(Data drawn from a collection)

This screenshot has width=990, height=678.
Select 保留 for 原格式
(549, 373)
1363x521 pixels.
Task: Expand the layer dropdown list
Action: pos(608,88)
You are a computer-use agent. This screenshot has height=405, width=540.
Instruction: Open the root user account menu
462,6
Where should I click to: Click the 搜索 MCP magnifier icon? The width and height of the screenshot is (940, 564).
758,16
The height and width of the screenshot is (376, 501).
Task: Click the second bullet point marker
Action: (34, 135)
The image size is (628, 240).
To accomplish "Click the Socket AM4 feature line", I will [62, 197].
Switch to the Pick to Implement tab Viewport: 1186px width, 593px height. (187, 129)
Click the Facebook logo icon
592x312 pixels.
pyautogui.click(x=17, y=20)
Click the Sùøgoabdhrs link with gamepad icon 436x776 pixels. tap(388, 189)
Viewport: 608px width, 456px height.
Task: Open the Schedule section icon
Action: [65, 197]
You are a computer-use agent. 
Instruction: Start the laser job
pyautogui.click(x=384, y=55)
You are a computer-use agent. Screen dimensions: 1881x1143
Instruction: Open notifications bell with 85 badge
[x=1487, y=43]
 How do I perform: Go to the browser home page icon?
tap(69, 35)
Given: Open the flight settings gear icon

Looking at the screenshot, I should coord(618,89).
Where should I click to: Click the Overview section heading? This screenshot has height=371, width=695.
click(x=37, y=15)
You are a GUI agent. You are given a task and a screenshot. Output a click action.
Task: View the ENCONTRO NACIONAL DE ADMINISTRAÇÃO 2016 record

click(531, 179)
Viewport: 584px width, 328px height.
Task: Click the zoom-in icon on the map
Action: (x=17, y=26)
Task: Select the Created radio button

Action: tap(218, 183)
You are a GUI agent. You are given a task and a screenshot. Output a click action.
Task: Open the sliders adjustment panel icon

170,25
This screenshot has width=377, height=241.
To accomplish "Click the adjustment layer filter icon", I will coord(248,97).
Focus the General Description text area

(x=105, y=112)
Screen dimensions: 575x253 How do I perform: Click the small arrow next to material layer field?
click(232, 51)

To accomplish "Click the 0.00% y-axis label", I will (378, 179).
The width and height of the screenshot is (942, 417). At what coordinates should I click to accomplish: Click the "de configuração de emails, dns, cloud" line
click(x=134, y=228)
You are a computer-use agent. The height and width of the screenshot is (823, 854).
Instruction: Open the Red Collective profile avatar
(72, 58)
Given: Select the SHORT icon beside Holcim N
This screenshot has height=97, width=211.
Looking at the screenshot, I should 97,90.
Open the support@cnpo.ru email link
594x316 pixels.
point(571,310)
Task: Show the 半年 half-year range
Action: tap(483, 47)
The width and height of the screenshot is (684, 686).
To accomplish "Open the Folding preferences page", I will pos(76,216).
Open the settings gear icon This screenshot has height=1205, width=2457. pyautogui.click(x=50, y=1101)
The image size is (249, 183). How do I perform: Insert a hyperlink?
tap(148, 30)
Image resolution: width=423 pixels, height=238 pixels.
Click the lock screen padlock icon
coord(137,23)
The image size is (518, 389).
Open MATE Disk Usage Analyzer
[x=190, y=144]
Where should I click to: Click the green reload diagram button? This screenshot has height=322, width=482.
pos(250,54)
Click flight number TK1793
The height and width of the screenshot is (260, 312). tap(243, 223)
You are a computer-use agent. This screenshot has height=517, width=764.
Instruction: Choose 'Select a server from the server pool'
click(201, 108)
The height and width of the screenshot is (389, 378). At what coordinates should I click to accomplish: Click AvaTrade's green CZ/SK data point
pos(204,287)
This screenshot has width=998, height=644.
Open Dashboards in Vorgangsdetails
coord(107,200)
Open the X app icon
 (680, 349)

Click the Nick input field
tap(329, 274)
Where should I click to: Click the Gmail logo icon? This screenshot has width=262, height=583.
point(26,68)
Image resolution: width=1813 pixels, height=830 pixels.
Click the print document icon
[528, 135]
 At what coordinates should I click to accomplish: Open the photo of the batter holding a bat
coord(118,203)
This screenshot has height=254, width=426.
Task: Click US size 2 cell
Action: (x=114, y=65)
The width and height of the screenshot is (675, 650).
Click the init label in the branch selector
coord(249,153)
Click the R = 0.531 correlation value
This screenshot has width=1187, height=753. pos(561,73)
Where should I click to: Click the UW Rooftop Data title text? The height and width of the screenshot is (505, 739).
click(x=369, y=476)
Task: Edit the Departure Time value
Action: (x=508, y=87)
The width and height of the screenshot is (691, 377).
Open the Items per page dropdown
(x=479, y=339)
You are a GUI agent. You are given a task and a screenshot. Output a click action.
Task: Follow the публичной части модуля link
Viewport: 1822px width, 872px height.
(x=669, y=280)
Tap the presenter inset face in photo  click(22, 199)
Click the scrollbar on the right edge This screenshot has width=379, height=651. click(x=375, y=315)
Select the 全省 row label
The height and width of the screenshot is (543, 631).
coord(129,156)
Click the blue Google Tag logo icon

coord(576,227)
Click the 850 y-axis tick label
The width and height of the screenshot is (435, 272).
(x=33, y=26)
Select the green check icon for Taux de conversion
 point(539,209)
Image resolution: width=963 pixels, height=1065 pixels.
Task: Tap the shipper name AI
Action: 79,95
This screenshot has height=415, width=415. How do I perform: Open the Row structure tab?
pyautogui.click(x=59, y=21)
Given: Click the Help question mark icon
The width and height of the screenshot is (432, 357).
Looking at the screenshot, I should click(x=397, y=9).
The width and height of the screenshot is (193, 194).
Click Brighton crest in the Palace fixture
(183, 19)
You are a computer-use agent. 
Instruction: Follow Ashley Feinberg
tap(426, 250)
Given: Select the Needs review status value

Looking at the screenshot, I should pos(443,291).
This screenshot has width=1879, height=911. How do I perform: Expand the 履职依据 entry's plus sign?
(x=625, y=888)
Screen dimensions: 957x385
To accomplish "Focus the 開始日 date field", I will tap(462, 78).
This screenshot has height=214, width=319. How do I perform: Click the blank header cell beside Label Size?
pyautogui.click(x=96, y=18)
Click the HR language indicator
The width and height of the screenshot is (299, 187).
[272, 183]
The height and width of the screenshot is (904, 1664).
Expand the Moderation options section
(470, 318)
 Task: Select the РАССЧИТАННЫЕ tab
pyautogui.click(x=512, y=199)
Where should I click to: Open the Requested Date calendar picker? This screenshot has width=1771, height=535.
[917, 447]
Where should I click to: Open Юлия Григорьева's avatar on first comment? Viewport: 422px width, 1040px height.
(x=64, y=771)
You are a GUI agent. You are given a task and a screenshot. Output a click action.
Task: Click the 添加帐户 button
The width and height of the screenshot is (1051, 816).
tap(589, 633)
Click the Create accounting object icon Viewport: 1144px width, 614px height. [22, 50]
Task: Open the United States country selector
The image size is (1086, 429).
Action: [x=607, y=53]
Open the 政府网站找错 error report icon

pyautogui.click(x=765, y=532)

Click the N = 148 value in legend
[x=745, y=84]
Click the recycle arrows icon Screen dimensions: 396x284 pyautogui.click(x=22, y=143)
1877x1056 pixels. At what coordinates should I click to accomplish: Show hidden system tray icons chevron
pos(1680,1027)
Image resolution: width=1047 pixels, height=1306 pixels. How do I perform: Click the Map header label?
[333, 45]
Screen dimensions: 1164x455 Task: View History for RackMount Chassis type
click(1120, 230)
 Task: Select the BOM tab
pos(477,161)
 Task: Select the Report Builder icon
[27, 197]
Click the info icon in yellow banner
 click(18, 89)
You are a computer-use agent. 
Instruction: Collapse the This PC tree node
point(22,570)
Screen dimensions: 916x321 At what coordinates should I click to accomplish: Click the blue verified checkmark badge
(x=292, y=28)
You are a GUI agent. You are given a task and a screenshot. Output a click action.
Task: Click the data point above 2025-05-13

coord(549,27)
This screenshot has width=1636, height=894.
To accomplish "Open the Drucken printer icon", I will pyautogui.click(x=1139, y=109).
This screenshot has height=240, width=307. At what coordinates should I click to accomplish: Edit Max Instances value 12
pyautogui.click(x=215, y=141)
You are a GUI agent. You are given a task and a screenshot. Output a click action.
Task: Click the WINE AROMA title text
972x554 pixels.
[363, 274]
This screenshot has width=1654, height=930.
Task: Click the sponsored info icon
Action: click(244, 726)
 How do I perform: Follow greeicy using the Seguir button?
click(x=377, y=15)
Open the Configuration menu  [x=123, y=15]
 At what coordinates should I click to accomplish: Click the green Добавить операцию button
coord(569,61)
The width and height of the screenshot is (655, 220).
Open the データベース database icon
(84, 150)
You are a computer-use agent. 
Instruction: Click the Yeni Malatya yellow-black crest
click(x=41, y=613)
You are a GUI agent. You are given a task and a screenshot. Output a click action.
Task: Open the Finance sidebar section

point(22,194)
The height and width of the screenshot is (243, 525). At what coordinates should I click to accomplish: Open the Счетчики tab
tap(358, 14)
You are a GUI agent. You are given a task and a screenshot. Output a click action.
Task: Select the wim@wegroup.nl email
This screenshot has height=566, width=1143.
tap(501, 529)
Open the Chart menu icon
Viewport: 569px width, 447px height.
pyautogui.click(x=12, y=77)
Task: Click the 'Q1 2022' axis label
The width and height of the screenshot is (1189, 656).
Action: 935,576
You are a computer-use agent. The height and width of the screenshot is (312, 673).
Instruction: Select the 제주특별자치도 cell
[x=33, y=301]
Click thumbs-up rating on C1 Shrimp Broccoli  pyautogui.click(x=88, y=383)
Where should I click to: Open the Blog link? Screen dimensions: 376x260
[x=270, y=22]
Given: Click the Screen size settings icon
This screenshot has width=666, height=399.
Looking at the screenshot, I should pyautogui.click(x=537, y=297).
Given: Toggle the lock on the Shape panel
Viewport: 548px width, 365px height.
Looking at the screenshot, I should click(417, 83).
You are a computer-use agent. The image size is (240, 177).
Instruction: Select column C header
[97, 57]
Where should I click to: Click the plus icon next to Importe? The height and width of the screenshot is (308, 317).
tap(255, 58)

- **THE EXERCISE**
Pull out everything in the material from the line containing "Task: Select the BOM tab" down to the line containing "will pyautogui.click(x=1139, y=109).", both ends included. Reproduce those lines character for character.

- **FINAL RESULT**
 Task: Select the BOM tab
pos(477,161)
 Task: Select the Report Builder icon
[27, 197]
Click the info icon in yellow banner
 click(18, 89)
You are a computer-use agent. 
Instruction: Collapse the This PC tree node
point(22,570)
Screen dimensions: 916x321 At what coordinates should I click to accomplish: Click the blue verified checkmark badge
(x=292, y=28)
You are a GUI agent. You are given a task and a screenshot. Output a click action.
Task: Click the data point above 2025-05-13

coord(549,27)
This screenshot has width=1636, height=894.
To accomplish "Open the Drucken printer icon", I will pyautogui.click(x=1139, y=109).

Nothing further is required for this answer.